**EXTRACTED RECORDS:**
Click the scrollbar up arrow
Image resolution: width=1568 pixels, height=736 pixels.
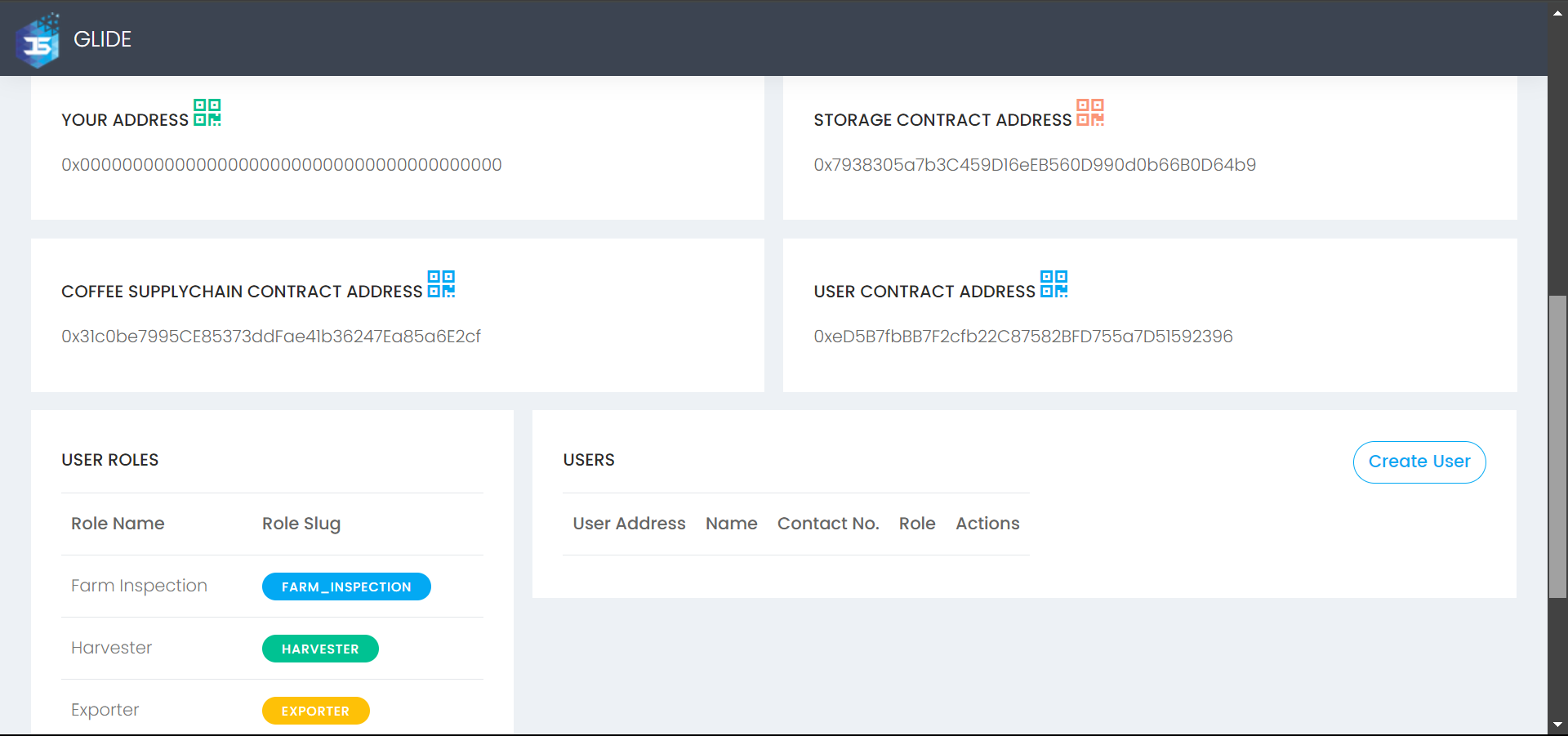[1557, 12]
* * *
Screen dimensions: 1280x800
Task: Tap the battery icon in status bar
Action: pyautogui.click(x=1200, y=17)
==
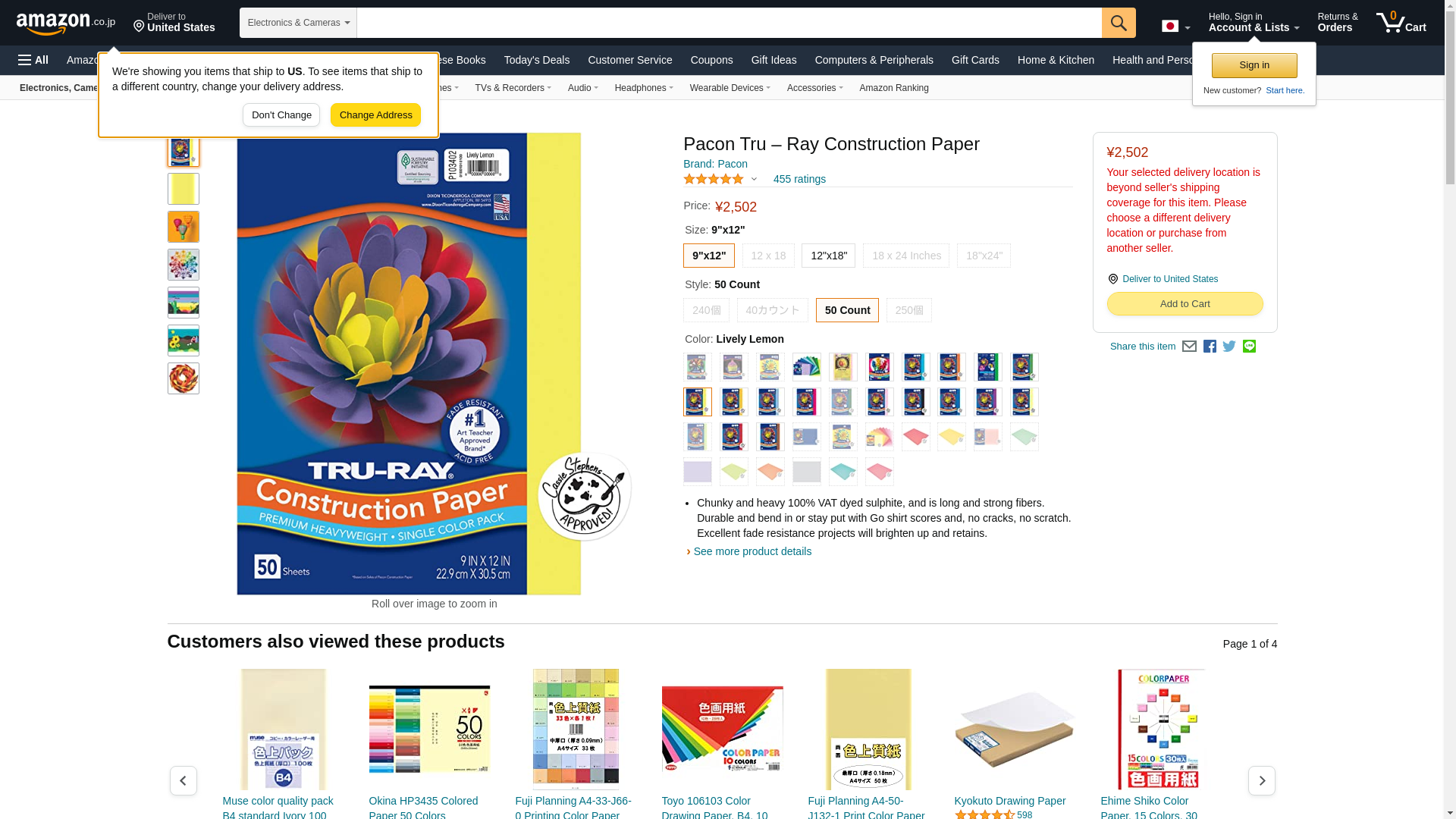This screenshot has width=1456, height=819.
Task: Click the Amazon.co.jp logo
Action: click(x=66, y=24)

**EXERCISE:**
Arrange the lines above as a numbered list, leaving out blank lines. Begin at the line that contains "Screen dimensions: 1280x800" and stop after the line that contains "Action: pyautogui.click(x=1200, y=17)".

**CORRECT OUTPUT:**
1. Screen dimensions: 1280x800
2. Task: Tap the battery icon in status bar
3. Action: pyautogui.click(x=1200, y=17)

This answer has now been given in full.